_PAGE:_
========

In principle, anti-competitive agreements are null and void pursuant to article 81(2) of the EC Treaty, which may affect the enforceability of an agreement or of certain clauses thereof – such as non-compete clauses or territorial protection clauses – before national courts.
However, agreements, decisions and concerted practices caught by article 81(1) of the EC Treaty, which satisfy the conditions set out in article 81(3) of the EC Treaty, shall not be prohibited, no prior decision to that effect being required.1 Pursuant to article 81(3), the prohibition contained in article 81(1) may be declared inapplicable to anti-competitive agreements that lead to an improvement in the production or distribution of products, or support technical or economic progress and do not impose restrictions that are not indispensable to the achievement of these targets and do not afford such undertakings the possibility of eliminating competition in respect of a substantial part of the products or services. With regard to these conditions, the Commission follows the detailed guidance set out in the general Guidelines on the application of article 81(3) of the EC Treaty (OJ 2004 C 101/97, paragraph 5) also with regard to agreements covered by the guidelines on vertical restraints, horizontal co-operation agreements and technology transfer agreements. In principle, undertakings involved in such agreements have to assess themselves whether a vertical agreement within the scope of article 81(1) of the EC Treaty may nevertheless be admissible pursuant to article 81(3).
The EU Commission has set up certain ‘safe harbours’ for undertakings by enacting so-called Block Exemption Regulations (BERs) that set out certain principles as to when vertical agreements and concerted practices that have an anti-competitive object or effect and would be prohibited under article 81 (1) of the EC Treaty may nevertheless be admissible because they fulfil the criteria of article 81(3) of the EC Treaty. If an agreement falls within the scope of a BER, the agreement is permissible, guaranteeing the enforceability of the agreement before national courts (see Guidelines on the application of Article 81(3), paragraph 2) and granting protection from antitrust prosecution. In principle, the Vertical Block Exemption Regulation (Regulation No. 2790/1999; vBER) and the Block Exemption Regulation for the Motor Vehicle Sector (Regulation No. 1400/2002; the Motor Vehicle BER) are the most important when dealing with agreements on the distribution of goods or services. Furthermore, the Block Exemption Regulation on Technology Transfer Agreements (Regulation No. 772/2004; TTBER) provides a legal framework for technology licensing.
Outside this safe harbour, the Guidelines on Vertical Restraints (OJ 2000 C 291/1; Vertical Guidelines) and the Guidelines on Technology Transfer Agreements (OJ 2004 C 101/2; TT Guidelines) published by the European Commission facilitate the assessment under article 81(3) of the EC Treaty.
In this chapter, the main principles of the vBER, the Motor Vehicle BER and, briefly, the TTBER will be summarised.

Vertical Block Exemption Regulation2

On 1 June 2000, the vBER became operational and will be in force until 31 May 2010. It is accompanied by the Vertical Guidelines. The vBER covers a large number of different vertical agreements. It does not apply, however, to vertical agreements containing intellectual property right (IPR) provisions (except provisions relating to the assignment of IPRs to or the use of IPRs by the buyer; Vertical Guidelines, paragraph 30) and vertical agreements whose subject matter falls within the scope of another block exemption regulation (paragraph 45 of the Vertical Guidelines, in particular motor vehicle agreements and technology transfer agreements; see below). A technical review of the vBER has been initiated within DG Comp. DG Comp has already announced that it will hold public consultations on the issue. The publication of the new vBER is not expected before early 2010. In principle, an extension of the present regime of the vBER is likely. Modifications may remain rather limited and may concern, in particular, the introduction of more specific rules on internet and online sales and the treatment of resale price maintenance.

========

_SOURCE DATA:_

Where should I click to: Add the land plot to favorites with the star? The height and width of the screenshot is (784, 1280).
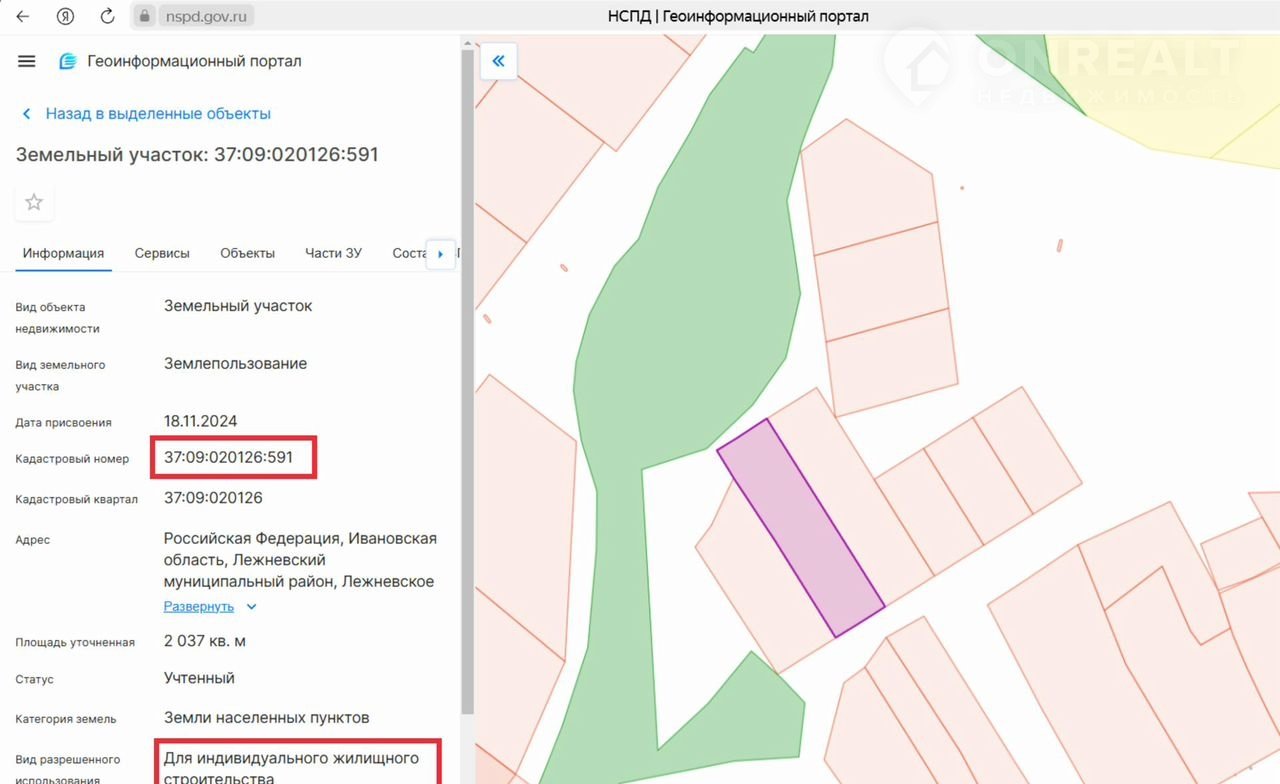coord(34,203)
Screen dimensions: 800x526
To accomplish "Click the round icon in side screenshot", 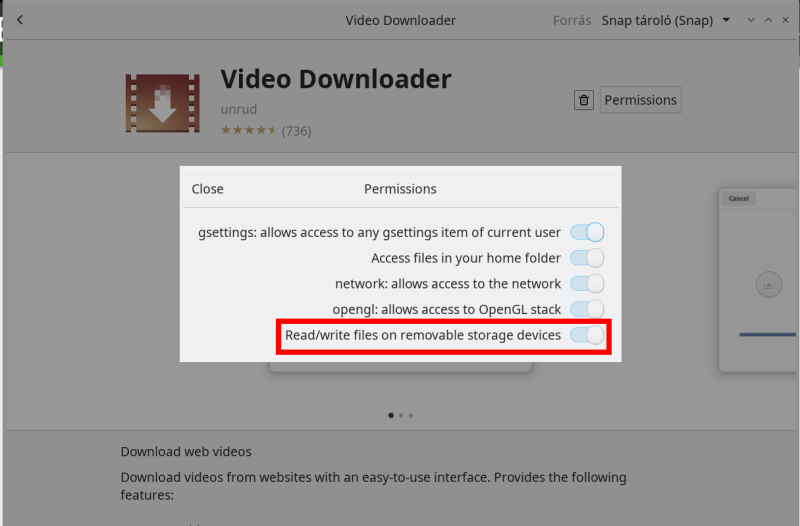I will pos(768,285).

========

_EXERCISE REQUIREMENTS:_
a - According to the competition-law text, on what date did the vBER become operational?
b - Extend the competition-law text by writing on from its final sentence.
The listing has nothing to do with what follows.

_REPLIES:_
a - 1 June 2000.

b -
Application of the vBER

The vBER applies to all types of vertical agreements and concerted practices, provided:
• the supplier’s (or, in the case of exclusive supply obligations, the buyer’s) market share does not exceed 30 per cent;
• the agreement does not contain hard-core restrictions (vBER, article 4); and
• certain non-compete obligations remain within the limits set out in article 5 of the vBER.

In certain circumstances, the application of the vBER can be withdrawn by an individual decision of the European Commission, or the national competition authorities (vBER, articles 6 and 7). In addition, the Commission can enact a regulation declaring the vBER generally inapplicable to certain agreements containing specific restraints (vBER, article 8).

Scope of the vBER

According to the vBER, article 81(1) of the EC Treaty does not apply to certain agreements or concerted practices entered into between two or more undertakings. The following criteria must be met for the vBER to apply:
• an agreement or concerted practice exists (decisions by associations of undertakings are not exempted by the vBER);
• the parties, for the purposes of the agreement, operate at different levels of the production or distribution chain; and
• the agreement relates to the conditions under which certain goods or services are purchased, sold or resold.

Therefore, agreements such as those on exclusive dealing, exclusive purchasing, exclusive supply, franchising, selective distribution and non-genuine agency agreements (Vertical Guidelines, paragraphs 13ff) within the scope of article 81 of the EC Treaty are covered by the vBER. A genuine agency agreement exists if the agent bears none or only insignificant risks in relation to the contracts concluded or negotiated for the principal, and consequently generally fall outside the scope of article 81(1) (Vertical Guidelines, paragraph 15).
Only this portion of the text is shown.